Drug maker Sanofi-Aventis touts Multaq on its website as “a prescription medicine used to lower the chance you would need to go into the hospital for heart problems.” The FDA’s decision to approve the drug was based primarily on a study conducted last year by Richard Page, chairman of the department of medicine at the University of Wisconsin School of Medicine and Public Health. The paper was published in The New England Journal of Medicine.
However, it turns out that Page was pretty much “bought and paid for” by Sanofi-Aventis. The drug company PAID for the research, collected data, and performed the analysis without an external audit. Page put his name on the paper, never having seen the raw data. He simply trusted the company to be honest and ignored the fact that the major financial experts, including Morgan Stanley, estimated the drug could reach nearly $3 billion in revenues.
In addition, Page and four co-authors were Sanofi-Aventis paid consultants and/or speakers, and two co-authors worked directly for Sanofi-Aventis, and owned stock in the company.
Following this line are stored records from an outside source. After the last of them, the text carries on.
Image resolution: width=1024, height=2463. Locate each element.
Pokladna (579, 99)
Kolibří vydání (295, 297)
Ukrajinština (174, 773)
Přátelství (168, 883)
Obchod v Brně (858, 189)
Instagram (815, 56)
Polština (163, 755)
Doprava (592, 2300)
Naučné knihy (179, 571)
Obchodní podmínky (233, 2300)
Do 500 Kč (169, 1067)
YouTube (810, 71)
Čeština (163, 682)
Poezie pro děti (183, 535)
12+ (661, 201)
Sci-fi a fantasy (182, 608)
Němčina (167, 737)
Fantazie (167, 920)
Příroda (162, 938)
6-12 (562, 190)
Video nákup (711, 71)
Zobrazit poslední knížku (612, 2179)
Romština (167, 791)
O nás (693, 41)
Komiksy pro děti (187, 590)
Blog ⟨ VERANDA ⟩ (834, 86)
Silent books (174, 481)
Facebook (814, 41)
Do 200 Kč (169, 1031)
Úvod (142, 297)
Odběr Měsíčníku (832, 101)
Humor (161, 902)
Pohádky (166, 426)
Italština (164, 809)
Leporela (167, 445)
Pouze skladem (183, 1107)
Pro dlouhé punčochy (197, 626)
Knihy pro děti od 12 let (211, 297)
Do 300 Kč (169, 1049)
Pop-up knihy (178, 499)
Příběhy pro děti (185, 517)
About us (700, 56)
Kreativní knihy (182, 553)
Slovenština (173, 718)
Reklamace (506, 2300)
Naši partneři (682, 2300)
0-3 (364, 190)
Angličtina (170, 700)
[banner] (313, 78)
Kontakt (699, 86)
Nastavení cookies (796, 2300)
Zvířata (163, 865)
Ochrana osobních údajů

Despite all that, Page shrugged it off with a glib, “There is a sense of trust that they won’t falsify data.” Either he’s incredibly naïve, or he thinks the rest of us are.
To add injury to insult, the Multaq branded pill was selling for 47 times as much as its generic equivalent — in Britain Sanofi was selling the drug for £2.25 pounds per day, compared to 5 pence a day for a generic competitor, amiodarone. That equates to $3.30 compared to 7¢!
But wait … it gets better. Another research study (this one, by researchers at the Cedars-Sinai Heart Institute — Journal of the American College of Cardiology, 2010; 55: 1569-76) has concluded that the branded drug is far less effective than the current standard drug, Cordarone (amiodarone) for atrial fibrillation, and has no safety benefits.
That’s pretty much what was known back in 2003, when a drug trial was actually stopped because patients receiving Multaq were dying in greater numbers than those getting a placebo.
Still, the drug was “approved” by the FDA. You have to ask yourself — what would it take for a drug to be rejected?